Leaving out the pictures, restate each record below word for word.
= Beginning of Section =
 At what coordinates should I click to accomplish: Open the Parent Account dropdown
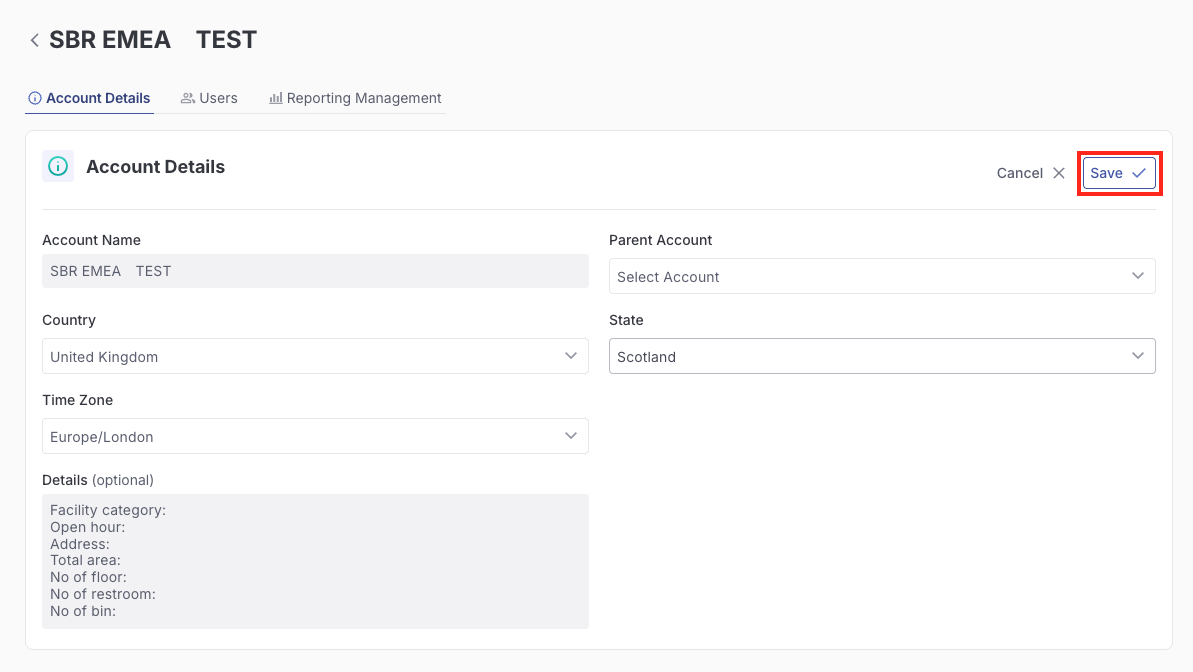click(881, 276)
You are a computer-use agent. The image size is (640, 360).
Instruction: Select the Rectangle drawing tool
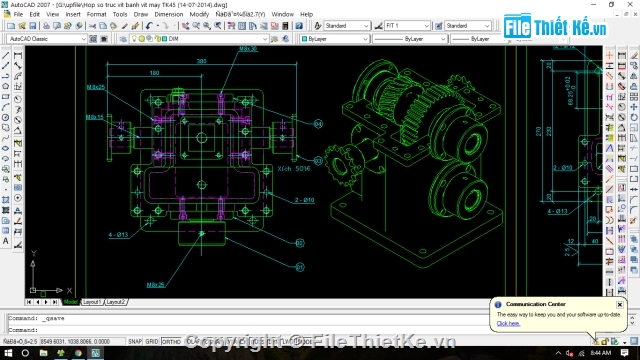[x=6, y=97]
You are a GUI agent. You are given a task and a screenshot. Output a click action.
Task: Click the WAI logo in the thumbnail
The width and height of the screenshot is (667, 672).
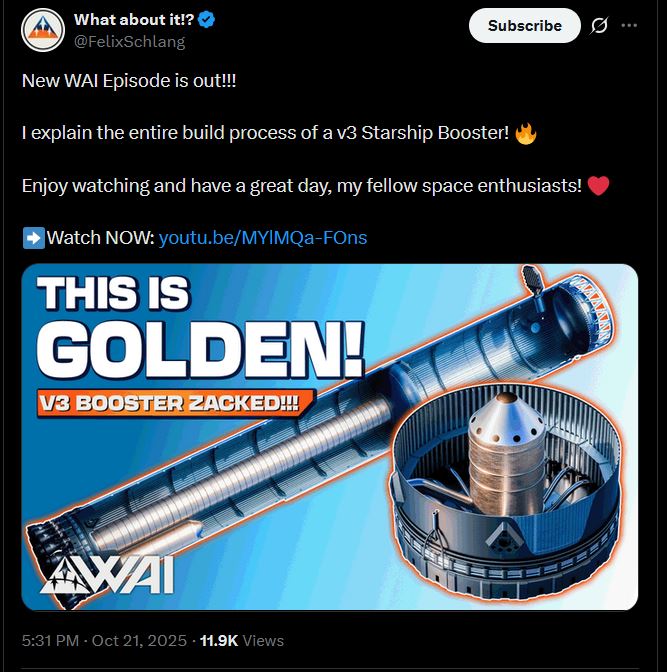pyautogui.click(x=107, y=574)
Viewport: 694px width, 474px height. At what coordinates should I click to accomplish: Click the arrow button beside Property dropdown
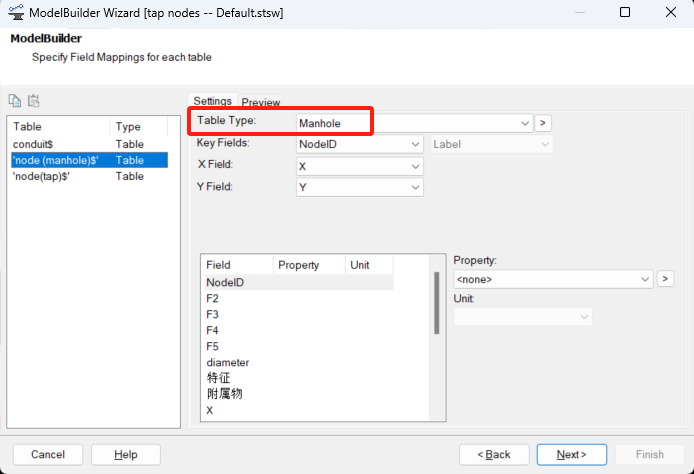pos(665,279)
= End of Section =
Solution for this exercise ->
 At what coordinates should I click to accomplish: Open the Parent Account dropdown
click(881, 276)
You are a computer-use agent. The image size is (640, 360).
Instruction: Select the Rectangle drawing tool
[x=6, y=97]
You are a GUI agent. You are given a task and a screenshot. Output a click action.
Task: Click the WAI logo in the thumbnail
The width and height of the screenshot is (667, 672).
pyautogui.click(x=107, y=574)
Viewport: 694px width, 474px height. At what coordinates should I click to accomplish: Click the arrow button beside Property dropdown
pos(665,279)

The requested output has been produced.